SOURCE:
-=-=-
In Re Mahmoud and Ispahani [1921] 2 KB 716 - here an Order made under the Defence of the Realm Regulations prevented the sale of linseed oil without a licence. Briefly the relevant part of the legislation provided as follows: "Until further notice a person shall not buy or sell or otherwise deal in ... any [linseed oil] except under and in accordance with the terms of a licence issued by or under the authority of the Food Controller. The plaintiff seller sold linseed oil to the defendant who did not have the necessary authority from the Food Controller. The defendant refused to accept the goods and argued that the statute prohibited the contract and that therefore the court could



not enforce it. The court held that the contract was illegal because the statute expressly prohibited it. You can tell that by the words “shall not sell” shall not buy”. The vendor plaintiff could not enforce the contract even though it was innocent and the defendant was able to rely on its own illegal act to defend the action. But at least the goods had not been delivered .If the purchaser had accepted delivery and then refused to pay the plaintiff vendor could not have recovered the price and the defendant would have been enriched at the plaintiff’s expense.
-=-=-
STORED RECORDS:
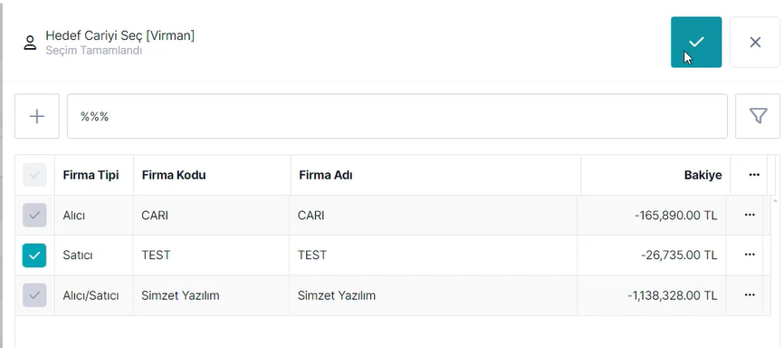
Task: Open the ellipsis menu on the Simzet Yazılım row
Action: 749,295
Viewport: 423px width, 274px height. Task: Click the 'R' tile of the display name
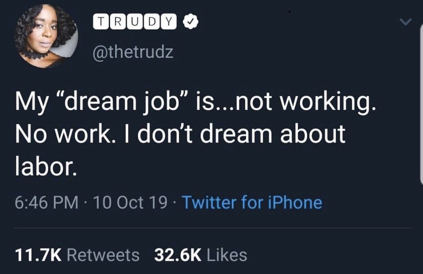click(118, 21)
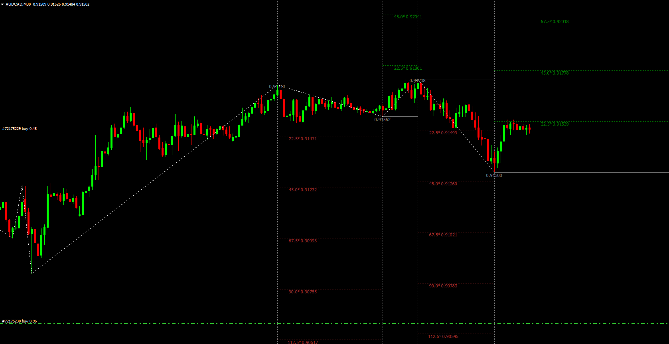This screenshot has width=669, height=344.
Task: Select the red 90.0° 0.90783 level label
Action: click(443, 286)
-=-=-
EXERCISES TO COMPLETE:
[A] In the case summary, set down word for word the stretch that begins at the words "not enforce it." and stops after "the plaintiff’s expense.".
[B] According to the case summary, on what ground did the court hold that the contract was illegal?

FULL SOLUTIONS:
[A]
not enforce it. The court held that the contract was illegal because the statute expressly prohibited it. You can tell that by the words “shall not sell” shall not buy”. The vendor plaintiff could not enforce the contract even though it was innocent and the defendant was able to rely on its own illegal act to defend the action. But at least the goods had not been delivered .If the purchaser had accepted delivery and then refused to pay the plaintiff vendor could not have recovered the price and the defendant would have been enriched at the plaintiff’s expense.

[B] The statute expressly prohibited it.